Task description:
Please return each record exactly, leaving nothing out.
•••
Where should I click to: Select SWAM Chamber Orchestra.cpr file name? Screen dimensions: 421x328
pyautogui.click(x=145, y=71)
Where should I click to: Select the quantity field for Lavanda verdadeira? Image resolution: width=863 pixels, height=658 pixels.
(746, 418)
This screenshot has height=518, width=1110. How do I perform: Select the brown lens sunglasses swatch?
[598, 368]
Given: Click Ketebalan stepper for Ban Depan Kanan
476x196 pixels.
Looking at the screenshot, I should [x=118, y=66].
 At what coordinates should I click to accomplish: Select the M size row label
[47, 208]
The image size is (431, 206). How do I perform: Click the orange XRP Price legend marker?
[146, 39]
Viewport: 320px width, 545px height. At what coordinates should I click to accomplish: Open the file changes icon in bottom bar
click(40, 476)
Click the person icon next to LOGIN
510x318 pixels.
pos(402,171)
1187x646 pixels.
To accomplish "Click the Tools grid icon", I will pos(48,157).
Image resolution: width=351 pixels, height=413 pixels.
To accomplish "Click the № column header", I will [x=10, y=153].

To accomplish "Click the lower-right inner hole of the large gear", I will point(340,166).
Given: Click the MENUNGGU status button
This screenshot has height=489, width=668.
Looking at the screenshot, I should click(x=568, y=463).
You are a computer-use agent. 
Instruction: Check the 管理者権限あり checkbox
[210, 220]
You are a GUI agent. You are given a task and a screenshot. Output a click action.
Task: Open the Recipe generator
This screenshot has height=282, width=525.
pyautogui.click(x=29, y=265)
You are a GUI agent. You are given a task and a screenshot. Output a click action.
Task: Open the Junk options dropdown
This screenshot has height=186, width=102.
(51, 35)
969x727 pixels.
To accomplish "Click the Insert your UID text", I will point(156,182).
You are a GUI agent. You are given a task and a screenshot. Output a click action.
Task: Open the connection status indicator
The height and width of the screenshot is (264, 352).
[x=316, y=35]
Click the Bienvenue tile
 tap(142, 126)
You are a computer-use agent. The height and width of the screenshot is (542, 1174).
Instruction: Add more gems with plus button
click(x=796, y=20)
•••
Solution for this problem:
Where should I click to: Select SWAM Chamber Orchestra.cpr file name? Screen dimensions: 421x328
pyautogui.click(x=145, y=71)
Where should I click to: Select the quantity field for Lavanda verdadeira? Image resolution: width=863 pixels, height=658 pixels.
(746, 418)
This screenshot has height=518, width=1110. How do I perform: Select the brown lens sunglasses swatch?
[598, 368]
Given: Click Ketebalan stepper for Ban Depan Kanan
476x196 pixels.
Looking at the screenshot, I should [x=118, y=66].
 At what coordinates should I click to accomplish: Select the M size row label
[47, 208]
The image size is (431, 206). How do I perform: Click the orange XRP Price legend marker?
[146, 39]
Viewport: 320px width, 545px height. At what coordinates should I click to accomplish: Open the file changes icon in bottom bar
click(40, 476)
Click the person icon next to LOGIN
510x318 pixels.
pos(402,171)
1187x646 pixels.
To accomplish "Click the Tools grid icon", I will pos(48,157).
Image resolution: width=351 pixels, height=413 pixels.
To accomplish "Click the № column header", I will [x=10, y=153].

To accomplish "Click the lower-right inner hole of the large gear", I will point(340,166).
Given: Click the MENUNGGU status button
This screenshot has height=489, width=668.
Looking at the screenshot, I should click(x=568, y=463).
You are a computer-use agent. 
Instruction: Check the 管理者権限あり checkbox
[210, 220]
You are a GUI agent. You are given a task and a screenshot. Output a click action.
Task: Open the Recipe generator
This screenshot has height=282, width=525.
pyautogui.click(x=29, y=265)
You are a GUI agent. You are given a task and a screenshot. Output a click action.
Task: Open the Junk options dropdown
This screenshot has height=186, width=102.
(51, 35)
969x727 pixels.
To accomplish "Click the Insert your UID text", I will point(156,182).
You are a GUI agent. You are given a task and a screenshot. Output a click action.
Task: Open the connection status indicator
The height and width of the screenshot is (264, 352).
[x=316, y=35]
Click the Bienvenue tile
 tap(142, 126)
You are a computer-use agent. The height and width of the screenshot is (542, 1174).
Instruction: Add more gems with plus button
click(x=796, y=20)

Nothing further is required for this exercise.